*ASSIGNMENT*. Could you print every record below exactly as it appears?

AVAILABLE DATA START

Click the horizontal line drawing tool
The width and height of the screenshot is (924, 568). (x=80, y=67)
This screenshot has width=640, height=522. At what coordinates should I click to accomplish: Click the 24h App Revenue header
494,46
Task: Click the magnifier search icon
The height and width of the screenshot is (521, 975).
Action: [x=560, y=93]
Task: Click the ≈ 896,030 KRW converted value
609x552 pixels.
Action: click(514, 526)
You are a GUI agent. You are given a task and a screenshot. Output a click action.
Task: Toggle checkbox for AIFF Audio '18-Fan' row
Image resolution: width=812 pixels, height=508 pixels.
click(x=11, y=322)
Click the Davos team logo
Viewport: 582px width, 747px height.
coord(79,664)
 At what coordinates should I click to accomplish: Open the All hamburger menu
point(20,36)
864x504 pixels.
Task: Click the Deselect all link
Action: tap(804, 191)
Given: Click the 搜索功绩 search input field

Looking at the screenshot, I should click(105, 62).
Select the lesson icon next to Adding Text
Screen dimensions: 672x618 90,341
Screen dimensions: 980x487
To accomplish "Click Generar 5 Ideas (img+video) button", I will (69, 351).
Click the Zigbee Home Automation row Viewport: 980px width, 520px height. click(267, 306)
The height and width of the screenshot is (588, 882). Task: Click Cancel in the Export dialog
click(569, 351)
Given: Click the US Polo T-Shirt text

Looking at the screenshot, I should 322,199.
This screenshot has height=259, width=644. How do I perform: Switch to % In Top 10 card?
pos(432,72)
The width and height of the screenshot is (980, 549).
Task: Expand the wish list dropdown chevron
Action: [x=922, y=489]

AVAILABLE DATA END

*COMPLETED EXERCISE*.
Click the horizontal line drawing tool
The width and height of the screenshot is (924, 568). (x=80, y=67)
This screenshot has width=640, height=522. At what coordinates should I click to accomplish: Click the 24h App Revenue header
494,46
Task: Click the magnifier search icon
The height and width of the screenshot is (521, 975).
Action: [x=560, y=93]
Task: Click the ≈ 896,030 KRW converted value
609x552 pixels.
Action: click(514, 526)
You are a GUI agent. You are given a task and a screenshot. Output a click action.
Task: Toggle checkbox for AIFF Audio '18-Fan' row
Image resolution: width=812 pixels, height=508 pixels.
click(x=11, y=322)
Click the Davos team logo
Viewport: 582px width, 747px height.
coord(79,664)
 At what coordinates should I click to accomplish: Open the All hamburger menu
point(20,36)
864x504 pixels.
Task: Click the Deselect all link
Action: tap(804, 191)
Given: Click the 搜索功绩 search input field

Looking at the screenshot, I should click(105, 62).
Select the lesson icon next to Adding Text
Screen dimensions: 672x618 90,341
Screen dimensions: 980x487
To accomplish "Click Generar 5 Ideas (img+video) button", I will (69, 351).
Click the Zigbee Home Automation row Viewport: 980px width, 520px height. click(267, 306)
The height and width of the screenshot is (588, 882). Task: Click Cancel in the Export dialog
click(569, 351)
Given: Click the US Polo T-Shirt text

Looking at the screenshot, I should 322,199.
This screenshot has height=259, width=644. How do I perform: Switch to % In Top 10 card?
pos(432,72)
The width and height of the screenshot is (980, 549).
Task: Expand the wish list dropdown chevron
Action: [x=922, y=489]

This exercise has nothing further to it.